Parker had been wearing a dress with a stain on the collar and one near the hem. Her hair had been in messy pigtails. Nicky had said, “You have to be the girl. Like in that show, when they wanna show off the stuff.”
“Price is Right?” she’d asked. Parker had loved that show-all the colors and how excited people got and the way they won money just for playing stupid games.
“Yeah! You know, like the girls. With the stuff.”
So Parker had stood and occasionally poured a glass or two, but mostly had been The Girl With The Stuff. She must have done a good job, because they sold out.
It wasn’t until later that they both figured out the ice cream truck never bothered to come to their neighborhood.
*
It was true Parker had gotten into thieving early on, but not before she’d explored her other options, at least to some extent. For instance, in one of the homes, she’d figured out that she could earn money by watching other people’s kids. She tried that once, but stopped after the parents yelled at her for hours when they returned home and found their kid still searching for her in the Best Game of Hide ‘N Go Seek Ever. Parker couldn’t help it that she was really good at hiding. She hadn’t realized it had been over an hour since she’d sneaked into her spot.
If she helped with the dishes and cleaning in the house, some of her fosters would give her a few dollars here and there. The money was never good, though, and more than once she’d gotten hit or screamed at or just plain sent away for doing something like dropping a glass or messing up the vacuum cleaner. She was pretty sure her talents lay elsewhere.
She tried finding a way to be The Girl With The Stuff, but after extensive research at the local stores, nobody had an opening for that sort of thing. In fact, the only place that seemed to have those types of girls was a restaurant Parker’s foster dad wasn’t supposed to go into, but he did. Parker had found the matchbook from the place on him more than once when she was rooting through his pockets.
She knew there were girls who were only a little bit bigger than her that made money some other way. She saw them with their tight jeans and shirts that looked like they should be too cold; makeup that was too bright and looked beautiful to her, but their expressions were empty or mean when she tried to approach them, so she couldn’t ask what it was that they did, exactly.
In the end, there just didn’t seem to be a lot of ways for a girl to make money. When she figured out how good she was at stealing, it seemed more of a crime not to pursue it than anything else. After all, the world needed thieves too, right? How else were policemen supposed to provide for their families?
*
On her fifteenth birthday, Parker did not have a cake or candles or anyone to celebrate it with. She did give herself a wish. Secretly, she wished for a friend, another girl-thief that she could share all her best tactics with and laugh at all the mistakes other thieves made with and just be herself around. Guy-thieves were either too competitive or had their own lives (families) to go home to. Parker just wanted someone who understood, someone she didn’t have to filter herself around.
She didn’t tell anyone. After all, if she told someone, the wish wouldn’t come true.
*
Early on in their association, Parker asked Sophie, “Why are there so many more female grifters than thieves?”
Sophie frowned and said, “There aren’t that many of us.”

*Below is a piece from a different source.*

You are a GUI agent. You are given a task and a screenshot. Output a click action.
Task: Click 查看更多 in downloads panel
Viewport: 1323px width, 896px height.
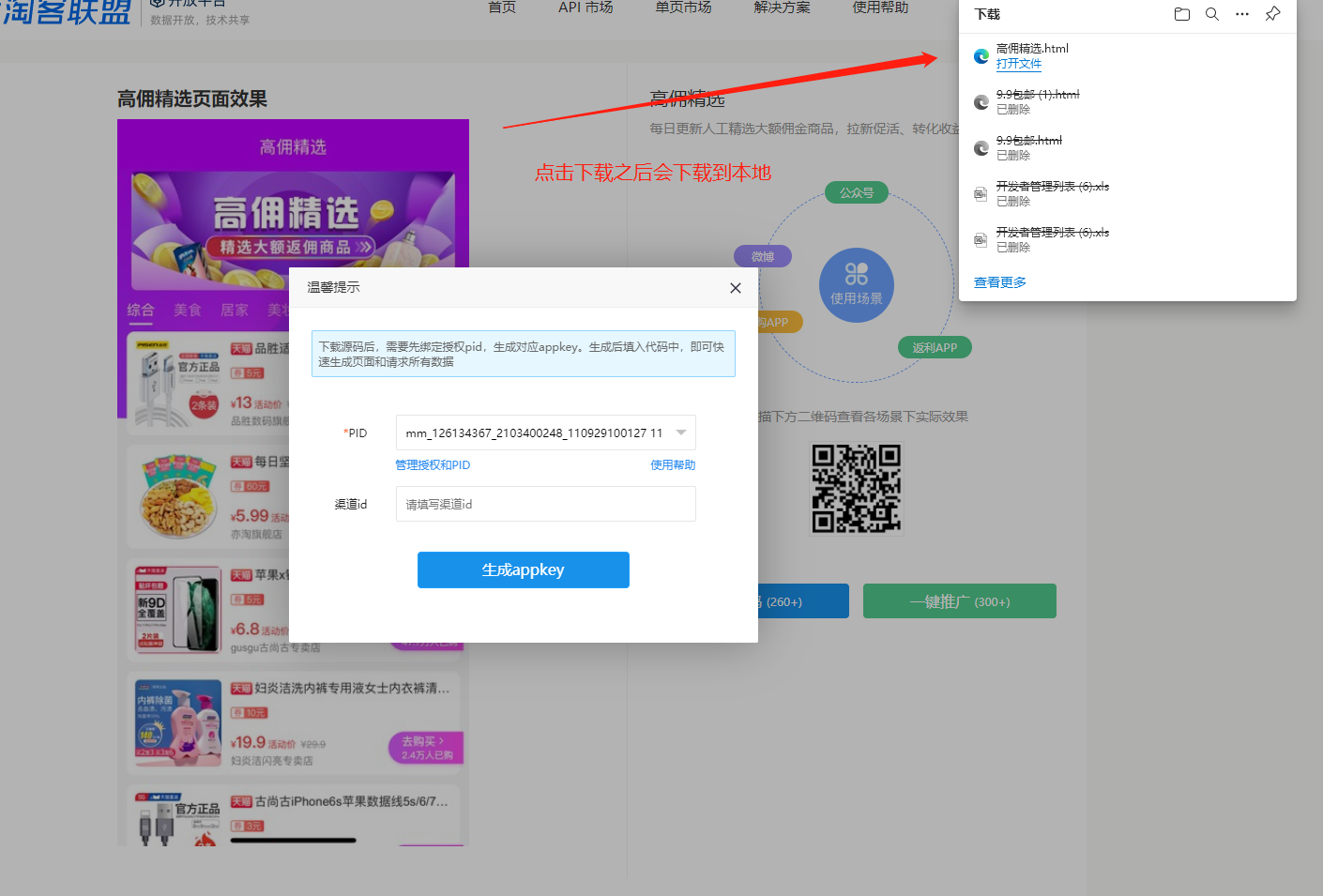tap(999, 282)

“More than my kind,” Parker pressed.
Sophie was careful then, the way Parker would later come to figure out Sophie was when she understood something, but didn’t know how to explain to Parker, whose context was always different. Finally she said, “Thievery is…it’s something women are told not to do, it’s outside the lines, wrong. Grifting is just an extension of the way women are taught to make men believe they’ve made the decisions, let others see themselves as in charge.”
“But women are good at making decisions and being in charge, too,” Parker said.
“Accomplished at stealing things as well, the world just likes to ignore that part of the equation.”
“Why?”
Sophie smiled. “Find the answer to that, my dear, and you’ll never have to steal again.”